=== DATA TO PROCESS ===

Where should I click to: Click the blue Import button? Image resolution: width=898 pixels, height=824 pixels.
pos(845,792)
--
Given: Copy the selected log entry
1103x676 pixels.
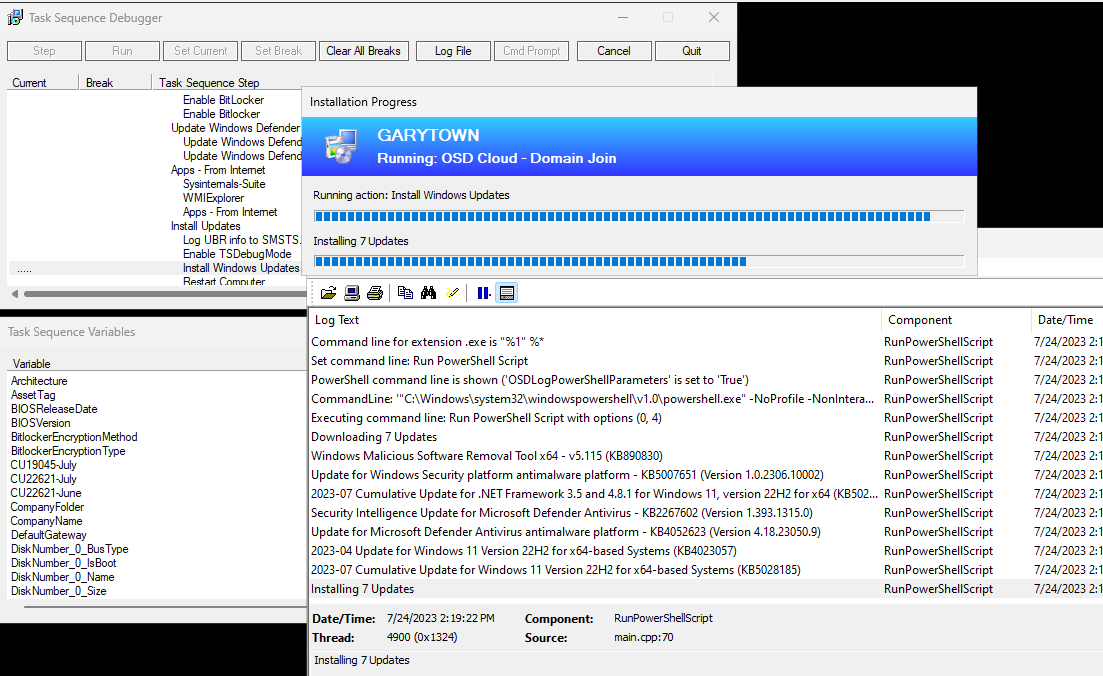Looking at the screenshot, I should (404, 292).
==
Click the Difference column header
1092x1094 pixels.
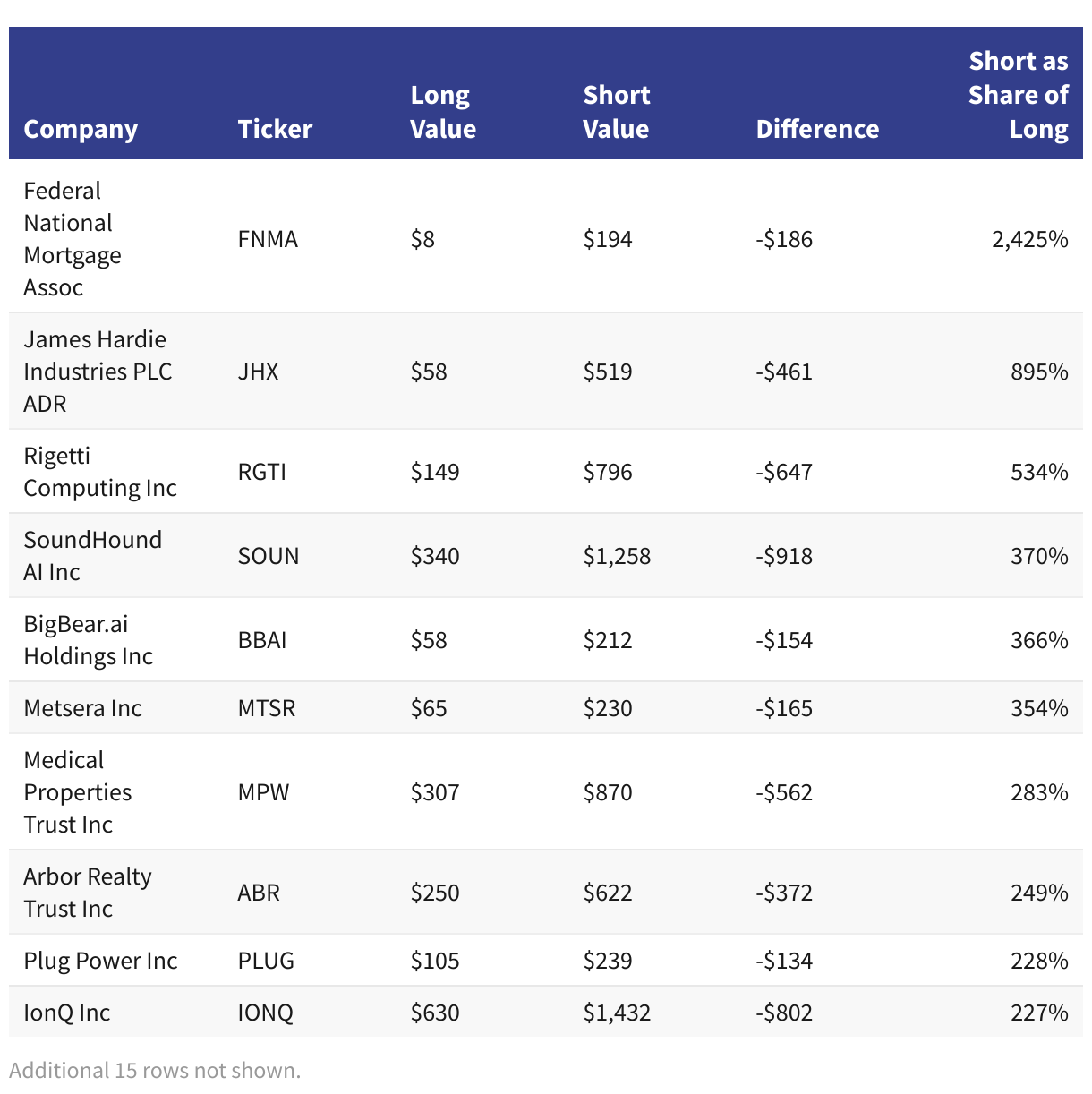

=== ABOUT THIS TASK ===
Retype only this portion of the data above: the line containing "Click the Difference column header", the line containing "1092x1094 pixels.", and all lines between them, exactly.

=== SOLUTION BELOW ===
Click the Difference column header
1092x1094 pixels.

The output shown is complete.